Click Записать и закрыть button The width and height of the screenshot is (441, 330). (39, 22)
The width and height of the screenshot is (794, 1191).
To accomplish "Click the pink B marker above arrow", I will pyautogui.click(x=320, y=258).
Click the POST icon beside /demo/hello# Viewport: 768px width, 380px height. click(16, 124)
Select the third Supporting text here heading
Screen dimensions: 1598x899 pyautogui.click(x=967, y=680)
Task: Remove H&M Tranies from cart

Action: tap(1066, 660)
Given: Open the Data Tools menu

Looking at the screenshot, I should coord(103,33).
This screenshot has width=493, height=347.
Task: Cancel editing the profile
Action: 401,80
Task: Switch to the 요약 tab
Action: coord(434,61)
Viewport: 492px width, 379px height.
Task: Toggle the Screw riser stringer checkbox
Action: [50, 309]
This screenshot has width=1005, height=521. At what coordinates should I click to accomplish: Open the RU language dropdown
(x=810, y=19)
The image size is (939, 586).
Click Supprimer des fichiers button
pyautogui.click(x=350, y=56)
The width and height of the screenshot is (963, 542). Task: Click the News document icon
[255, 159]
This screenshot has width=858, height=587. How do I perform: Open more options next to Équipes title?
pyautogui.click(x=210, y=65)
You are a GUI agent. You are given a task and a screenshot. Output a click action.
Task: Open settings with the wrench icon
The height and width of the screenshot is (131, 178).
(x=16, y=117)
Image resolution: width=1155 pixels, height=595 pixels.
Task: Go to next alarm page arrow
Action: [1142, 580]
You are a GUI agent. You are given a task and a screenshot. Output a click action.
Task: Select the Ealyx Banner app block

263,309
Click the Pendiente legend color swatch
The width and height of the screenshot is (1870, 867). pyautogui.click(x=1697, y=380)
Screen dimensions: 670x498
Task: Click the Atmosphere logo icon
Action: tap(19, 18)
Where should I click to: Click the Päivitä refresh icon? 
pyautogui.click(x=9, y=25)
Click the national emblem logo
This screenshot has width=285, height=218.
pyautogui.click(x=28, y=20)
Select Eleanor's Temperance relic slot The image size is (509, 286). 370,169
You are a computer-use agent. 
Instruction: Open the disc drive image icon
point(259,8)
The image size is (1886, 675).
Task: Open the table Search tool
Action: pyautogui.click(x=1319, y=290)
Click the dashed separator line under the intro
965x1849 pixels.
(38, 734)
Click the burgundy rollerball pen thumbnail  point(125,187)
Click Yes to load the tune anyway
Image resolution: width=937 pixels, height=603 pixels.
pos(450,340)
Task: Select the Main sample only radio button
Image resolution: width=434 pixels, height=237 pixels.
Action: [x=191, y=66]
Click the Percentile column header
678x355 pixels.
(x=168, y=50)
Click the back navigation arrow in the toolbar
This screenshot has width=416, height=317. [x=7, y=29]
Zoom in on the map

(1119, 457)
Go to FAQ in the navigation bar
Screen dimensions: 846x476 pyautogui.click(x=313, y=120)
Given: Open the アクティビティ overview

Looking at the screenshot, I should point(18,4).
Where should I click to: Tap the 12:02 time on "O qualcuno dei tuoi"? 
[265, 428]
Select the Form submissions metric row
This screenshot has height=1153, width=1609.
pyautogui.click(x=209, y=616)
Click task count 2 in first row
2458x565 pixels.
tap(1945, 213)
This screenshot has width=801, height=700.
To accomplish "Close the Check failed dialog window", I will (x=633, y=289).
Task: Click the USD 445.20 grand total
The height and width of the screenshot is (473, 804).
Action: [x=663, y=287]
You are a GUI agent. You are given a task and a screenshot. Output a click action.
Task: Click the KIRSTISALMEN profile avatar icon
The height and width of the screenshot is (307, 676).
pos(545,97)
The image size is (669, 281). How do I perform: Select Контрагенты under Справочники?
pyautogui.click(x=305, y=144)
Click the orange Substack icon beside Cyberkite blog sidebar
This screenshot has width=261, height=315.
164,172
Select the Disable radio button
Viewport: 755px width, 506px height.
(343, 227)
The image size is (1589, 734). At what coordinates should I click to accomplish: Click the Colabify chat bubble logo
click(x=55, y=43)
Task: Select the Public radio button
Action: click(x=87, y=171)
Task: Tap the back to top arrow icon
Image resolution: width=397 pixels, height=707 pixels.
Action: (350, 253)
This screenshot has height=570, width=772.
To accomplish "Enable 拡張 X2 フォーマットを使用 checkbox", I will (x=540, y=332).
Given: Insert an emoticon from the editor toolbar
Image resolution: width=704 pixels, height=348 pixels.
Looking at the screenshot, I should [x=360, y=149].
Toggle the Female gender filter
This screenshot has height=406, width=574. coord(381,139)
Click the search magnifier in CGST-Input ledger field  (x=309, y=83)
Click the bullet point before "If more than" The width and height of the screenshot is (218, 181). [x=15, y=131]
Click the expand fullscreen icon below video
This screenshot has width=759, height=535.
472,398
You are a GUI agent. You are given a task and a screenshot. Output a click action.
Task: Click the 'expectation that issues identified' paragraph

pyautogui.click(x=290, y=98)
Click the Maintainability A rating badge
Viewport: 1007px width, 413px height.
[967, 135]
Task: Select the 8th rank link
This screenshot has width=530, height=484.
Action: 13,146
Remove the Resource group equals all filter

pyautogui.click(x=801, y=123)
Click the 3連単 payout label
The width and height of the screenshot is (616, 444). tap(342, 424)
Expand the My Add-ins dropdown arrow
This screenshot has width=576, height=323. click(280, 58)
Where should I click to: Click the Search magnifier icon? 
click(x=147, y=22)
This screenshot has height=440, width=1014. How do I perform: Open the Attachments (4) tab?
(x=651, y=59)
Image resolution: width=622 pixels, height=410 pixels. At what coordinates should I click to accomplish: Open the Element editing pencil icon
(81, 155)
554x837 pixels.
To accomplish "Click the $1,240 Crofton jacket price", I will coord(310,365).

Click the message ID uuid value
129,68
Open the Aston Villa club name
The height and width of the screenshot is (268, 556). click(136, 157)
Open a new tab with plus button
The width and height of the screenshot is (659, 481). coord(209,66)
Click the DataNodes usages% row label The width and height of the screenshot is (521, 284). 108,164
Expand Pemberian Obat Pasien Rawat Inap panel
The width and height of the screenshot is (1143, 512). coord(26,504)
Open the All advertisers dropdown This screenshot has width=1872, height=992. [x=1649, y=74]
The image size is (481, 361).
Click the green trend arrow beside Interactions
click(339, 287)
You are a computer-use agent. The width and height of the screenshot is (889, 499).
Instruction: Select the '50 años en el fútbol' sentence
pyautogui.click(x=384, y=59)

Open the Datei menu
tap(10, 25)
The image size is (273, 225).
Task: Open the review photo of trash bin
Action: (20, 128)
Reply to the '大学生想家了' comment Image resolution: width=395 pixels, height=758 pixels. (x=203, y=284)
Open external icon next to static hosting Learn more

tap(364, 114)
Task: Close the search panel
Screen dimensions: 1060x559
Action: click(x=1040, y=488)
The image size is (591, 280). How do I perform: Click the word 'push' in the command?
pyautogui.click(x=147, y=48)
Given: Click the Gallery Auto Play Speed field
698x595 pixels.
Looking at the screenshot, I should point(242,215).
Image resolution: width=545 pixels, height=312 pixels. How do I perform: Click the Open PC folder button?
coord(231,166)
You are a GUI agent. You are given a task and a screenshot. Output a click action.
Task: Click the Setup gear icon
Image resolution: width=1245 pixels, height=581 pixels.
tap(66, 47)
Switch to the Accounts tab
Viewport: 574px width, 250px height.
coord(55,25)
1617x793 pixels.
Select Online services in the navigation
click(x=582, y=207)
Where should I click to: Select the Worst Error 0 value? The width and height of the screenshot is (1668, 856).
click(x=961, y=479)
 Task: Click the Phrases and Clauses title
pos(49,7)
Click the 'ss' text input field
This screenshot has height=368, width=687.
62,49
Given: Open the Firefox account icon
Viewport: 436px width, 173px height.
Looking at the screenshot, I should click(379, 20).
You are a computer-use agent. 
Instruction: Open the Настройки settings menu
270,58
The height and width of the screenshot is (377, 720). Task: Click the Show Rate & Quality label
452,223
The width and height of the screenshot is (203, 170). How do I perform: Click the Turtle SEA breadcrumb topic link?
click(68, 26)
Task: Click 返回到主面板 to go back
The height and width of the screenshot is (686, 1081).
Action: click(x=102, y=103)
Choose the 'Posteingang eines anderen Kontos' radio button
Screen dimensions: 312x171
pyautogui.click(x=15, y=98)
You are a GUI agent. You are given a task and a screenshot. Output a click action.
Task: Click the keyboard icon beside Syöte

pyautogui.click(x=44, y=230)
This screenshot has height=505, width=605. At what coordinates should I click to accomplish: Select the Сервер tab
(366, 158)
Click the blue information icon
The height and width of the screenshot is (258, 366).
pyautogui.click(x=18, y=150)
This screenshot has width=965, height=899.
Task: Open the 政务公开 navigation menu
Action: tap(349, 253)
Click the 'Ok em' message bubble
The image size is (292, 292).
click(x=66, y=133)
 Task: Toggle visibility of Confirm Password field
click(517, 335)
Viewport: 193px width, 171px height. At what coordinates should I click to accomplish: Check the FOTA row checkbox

______________________________

* Your objective *
Your answer should be a single number: the count of lines in the listing that contain the word "Close".

* Answer to this task *
2